As New Mexico continues to invest in green energy, we are assuring a cleaner future but are going about it the right way?
When one thinks of the most abundant natural resources that New Mexico has to offer, sunshine should definitely be on the list. Along with coal, natural gas, uranium and various metals, New Mexico gets over 310 days of sunshine and approximately 999.9 sun hours on average per year, according to weather-and-climate.com. It’s this sunshine that makes New Mexico an ideal place for solar energy production; and with so much open land, it seems like a no-brainer. But is it? The people at Western Albuquerque Land Holdings LLC. seem to believe that it is.
Western Albuquerque Land Holdings currently owns 28,000 acres of land on Albuquerque’s far west side. On this land, north of I-40, you’ll find companies like Tempur-Pedic, FedEx and Shamrock Foods. This is also where Amazon is building its new fulfillment center. On the south side of I-40, this is where Western Albuquerque Land Holdings is planning on building the Santolina master-planned community. This plan area, as identified by bernco.gov, is approximately 13,700 acres; and according to an interview in the Albuquerque Journal with Richard Starr, vice president of Garrett Development Corp., the solar projects would be built on 6,200 acres on the west side of those land areas.
This system would represent an investment of approximately $1 billion in four different power plants to supply renewable energy to various utilities such as Public Service Company of New Mexico and would connect the Pajarito substation that PNM is building as a part of the land set aside for Santolina. There is no doubt that a project of this scale will yield jobs and opportunities to qualified candidates, if only temporarily. (See Facebook’s solar array in Los Lunas for a sneak preview of what might be in store.)
Money and opportunity are things that our state desperately needs, but at what expense? The desert of Albuquerque’s far west side, as barren as it may seem, is as alive as an old-growth forest, and putting down an 800-megawatt, utility-scale, ground-mounted solar array could be very damaging to our natural environment. In a report on desertsun.com, Devin Emmerich, a co-founder of the environmental group Basin and Range Watch (in response to several proposed solar farms for the California desert) is quoted as saying, “We have the ability to get off of fossil fuels in a responsive, ecologically friendly way.”Emmerich goes on to say, “We’re not doing that.
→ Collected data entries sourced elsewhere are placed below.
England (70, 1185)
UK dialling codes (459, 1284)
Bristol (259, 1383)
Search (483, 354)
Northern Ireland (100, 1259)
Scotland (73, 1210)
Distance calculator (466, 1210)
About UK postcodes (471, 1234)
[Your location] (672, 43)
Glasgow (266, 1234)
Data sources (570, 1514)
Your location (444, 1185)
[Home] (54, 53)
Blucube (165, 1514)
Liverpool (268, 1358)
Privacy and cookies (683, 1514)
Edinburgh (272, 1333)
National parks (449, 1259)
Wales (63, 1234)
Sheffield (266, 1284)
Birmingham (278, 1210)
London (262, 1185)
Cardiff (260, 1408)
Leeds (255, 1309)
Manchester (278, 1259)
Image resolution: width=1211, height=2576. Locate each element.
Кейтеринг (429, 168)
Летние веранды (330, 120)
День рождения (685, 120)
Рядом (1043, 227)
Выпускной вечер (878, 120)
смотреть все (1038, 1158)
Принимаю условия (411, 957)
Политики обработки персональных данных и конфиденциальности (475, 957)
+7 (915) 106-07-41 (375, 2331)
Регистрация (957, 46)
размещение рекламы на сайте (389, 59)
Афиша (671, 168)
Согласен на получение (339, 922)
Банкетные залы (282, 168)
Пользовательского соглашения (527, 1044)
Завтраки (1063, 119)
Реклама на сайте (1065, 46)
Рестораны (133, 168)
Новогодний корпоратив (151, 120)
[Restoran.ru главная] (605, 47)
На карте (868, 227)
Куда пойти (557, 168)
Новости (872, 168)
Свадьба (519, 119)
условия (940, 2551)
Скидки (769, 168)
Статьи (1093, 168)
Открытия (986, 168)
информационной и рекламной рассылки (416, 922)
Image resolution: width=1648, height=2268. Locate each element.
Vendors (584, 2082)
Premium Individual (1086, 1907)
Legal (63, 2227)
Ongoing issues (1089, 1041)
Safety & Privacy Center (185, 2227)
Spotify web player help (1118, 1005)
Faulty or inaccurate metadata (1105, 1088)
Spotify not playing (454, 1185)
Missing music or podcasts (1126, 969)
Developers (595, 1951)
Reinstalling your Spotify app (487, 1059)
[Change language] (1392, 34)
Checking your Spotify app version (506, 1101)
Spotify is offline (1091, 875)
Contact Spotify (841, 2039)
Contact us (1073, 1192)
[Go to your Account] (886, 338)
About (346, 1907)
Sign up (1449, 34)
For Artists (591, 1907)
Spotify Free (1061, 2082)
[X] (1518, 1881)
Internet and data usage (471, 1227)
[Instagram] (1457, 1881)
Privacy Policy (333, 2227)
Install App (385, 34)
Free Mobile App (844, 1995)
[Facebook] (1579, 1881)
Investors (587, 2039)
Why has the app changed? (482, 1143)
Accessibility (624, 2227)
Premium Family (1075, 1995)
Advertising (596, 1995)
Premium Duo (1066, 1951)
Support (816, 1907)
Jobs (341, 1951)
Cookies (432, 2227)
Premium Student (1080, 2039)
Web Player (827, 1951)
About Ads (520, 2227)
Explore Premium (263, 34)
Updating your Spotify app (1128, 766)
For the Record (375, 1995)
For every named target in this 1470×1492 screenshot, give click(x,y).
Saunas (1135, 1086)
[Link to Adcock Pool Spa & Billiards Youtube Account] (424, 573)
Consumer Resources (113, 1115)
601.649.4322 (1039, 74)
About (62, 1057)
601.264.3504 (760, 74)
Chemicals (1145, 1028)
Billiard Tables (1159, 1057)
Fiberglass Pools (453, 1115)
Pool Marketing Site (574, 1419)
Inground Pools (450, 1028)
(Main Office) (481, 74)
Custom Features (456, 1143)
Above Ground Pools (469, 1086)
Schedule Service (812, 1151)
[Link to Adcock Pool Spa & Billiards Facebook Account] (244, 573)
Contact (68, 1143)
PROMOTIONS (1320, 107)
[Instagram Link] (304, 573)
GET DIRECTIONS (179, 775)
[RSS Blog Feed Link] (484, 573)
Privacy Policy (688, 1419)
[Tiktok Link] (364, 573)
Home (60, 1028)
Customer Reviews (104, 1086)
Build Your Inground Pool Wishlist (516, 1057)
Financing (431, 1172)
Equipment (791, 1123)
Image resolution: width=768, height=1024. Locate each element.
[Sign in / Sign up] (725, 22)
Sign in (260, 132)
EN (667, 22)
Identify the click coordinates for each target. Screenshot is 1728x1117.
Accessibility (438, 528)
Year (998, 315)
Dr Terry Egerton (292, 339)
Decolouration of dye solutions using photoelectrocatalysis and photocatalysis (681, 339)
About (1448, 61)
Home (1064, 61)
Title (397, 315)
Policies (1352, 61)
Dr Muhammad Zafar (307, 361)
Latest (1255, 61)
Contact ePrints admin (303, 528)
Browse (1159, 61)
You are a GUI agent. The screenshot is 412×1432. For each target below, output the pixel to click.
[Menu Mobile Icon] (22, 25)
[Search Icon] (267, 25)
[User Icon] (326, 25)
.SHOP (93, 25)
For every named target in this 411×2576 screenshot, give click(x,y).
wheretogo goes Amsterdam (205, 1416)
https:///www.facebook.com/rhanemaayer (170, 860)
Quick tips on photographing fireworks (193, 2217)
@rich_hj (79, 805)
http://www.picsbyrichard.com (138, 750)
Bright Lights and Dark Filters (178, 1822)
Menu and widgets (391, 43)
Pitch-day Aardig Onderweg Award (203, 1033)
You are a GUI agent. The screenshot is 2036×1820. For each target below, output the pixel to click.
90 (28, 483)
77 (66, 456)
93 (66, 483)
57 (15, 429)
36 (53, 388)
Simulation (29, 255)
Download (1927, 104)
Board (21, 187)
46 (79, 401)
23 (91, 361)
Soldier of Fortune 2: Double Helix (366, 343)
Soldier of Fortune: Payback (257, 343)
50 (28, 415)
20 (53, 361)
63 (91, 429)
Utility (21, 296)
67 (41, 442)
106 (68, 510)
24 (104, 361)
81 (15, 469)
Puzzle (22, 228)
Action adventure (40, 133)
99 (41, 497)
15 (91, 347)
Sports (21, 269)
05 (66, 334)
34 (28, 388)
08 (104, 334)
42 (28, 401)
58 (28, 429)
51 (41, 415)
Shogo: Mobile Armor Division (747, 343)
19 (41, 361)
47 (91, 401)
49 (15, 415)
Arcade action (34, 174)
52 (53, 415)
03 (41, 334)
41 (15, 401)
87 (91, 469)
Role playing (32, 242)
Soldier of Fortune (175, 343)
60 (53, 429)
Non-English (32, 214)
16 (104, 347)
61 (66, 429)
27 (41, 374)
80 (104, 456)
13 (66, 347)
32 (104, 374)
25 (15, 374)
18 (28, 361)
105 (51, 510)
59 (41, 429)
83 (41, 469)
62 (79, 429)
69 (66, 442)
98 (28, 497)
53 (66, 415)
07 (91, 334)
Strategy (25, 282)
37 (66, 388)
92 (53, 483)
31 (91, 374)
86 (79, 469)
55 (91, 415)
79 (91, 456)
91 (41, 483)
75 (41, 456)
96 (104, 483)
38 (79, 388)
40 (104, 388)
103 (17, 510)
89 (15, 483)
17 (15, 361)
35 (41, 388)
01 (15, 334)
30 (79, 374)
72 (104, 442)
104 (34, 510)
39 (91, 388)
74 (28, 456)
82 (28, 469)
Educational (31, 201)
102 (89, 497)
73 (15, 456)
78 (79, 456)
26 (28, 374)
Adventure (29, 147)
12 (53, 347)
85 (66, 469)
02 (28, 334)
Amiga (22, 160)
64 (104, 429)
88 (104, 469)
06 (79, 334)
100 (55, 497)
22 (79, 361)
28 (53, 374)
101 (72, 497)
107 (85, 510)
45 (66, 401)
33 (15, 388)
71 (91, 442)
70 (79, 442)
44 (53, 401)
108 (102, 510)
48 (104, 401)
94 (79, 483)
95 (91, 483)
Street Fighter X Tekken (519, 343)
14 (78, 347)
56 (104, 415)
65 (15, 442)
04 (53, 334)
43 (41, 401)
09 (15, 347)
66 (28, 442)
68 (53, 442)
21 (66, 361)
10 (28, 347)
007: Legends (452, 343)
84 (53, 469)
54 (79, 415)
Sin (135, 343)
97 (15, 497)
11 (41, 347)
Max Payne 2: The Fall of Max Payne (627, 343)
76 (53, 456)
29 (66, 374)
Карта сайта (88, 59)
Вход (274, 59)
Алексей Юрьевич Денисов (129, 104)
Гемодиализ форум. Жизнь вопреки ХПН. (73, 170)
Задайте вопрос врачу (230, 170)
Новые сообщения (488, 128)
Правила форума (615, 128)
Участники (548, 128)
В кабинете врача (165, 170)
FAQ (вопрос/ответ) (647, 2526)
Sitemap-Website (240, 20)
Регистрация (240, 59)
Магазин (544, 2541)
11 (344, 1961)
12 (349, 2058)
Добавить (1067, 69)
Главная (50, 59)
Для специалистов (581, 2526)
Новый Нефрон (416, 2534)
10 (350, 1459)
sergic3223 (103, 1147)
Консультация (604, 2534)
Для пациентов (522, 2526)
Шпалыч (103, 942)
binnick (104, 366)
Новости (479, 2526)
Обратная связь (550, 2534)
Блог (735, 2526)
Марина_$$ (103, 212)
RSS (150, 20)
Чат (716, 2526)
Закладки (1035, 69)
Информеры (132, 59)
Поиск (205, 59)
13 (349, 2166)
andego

We’re creating new environmental problems by trying to create solutions to old environmental problems.”
In the book Solar Power: Innovation, Sustainability, and Environmental Justice, ecologist Eugene Odum is cited as saying, “In 2014, the Desert Renewable Energy Conservation Plan framework was established to guide solar development on federal, public and private lands in order to avoid potential compromise of species or ecosystems or the possibility of assaulting the rights and cultures of Native Americans. This no regrets policy avoids the mistakes made in California on several solar projects built on undistributed desert ecosystems.” In order to build an environmentally sustainable energy source, Western Albuquerque Land Holdings LLC needs to take this into consideration when trying to capitalize on one of our state’s best and most abundant resources.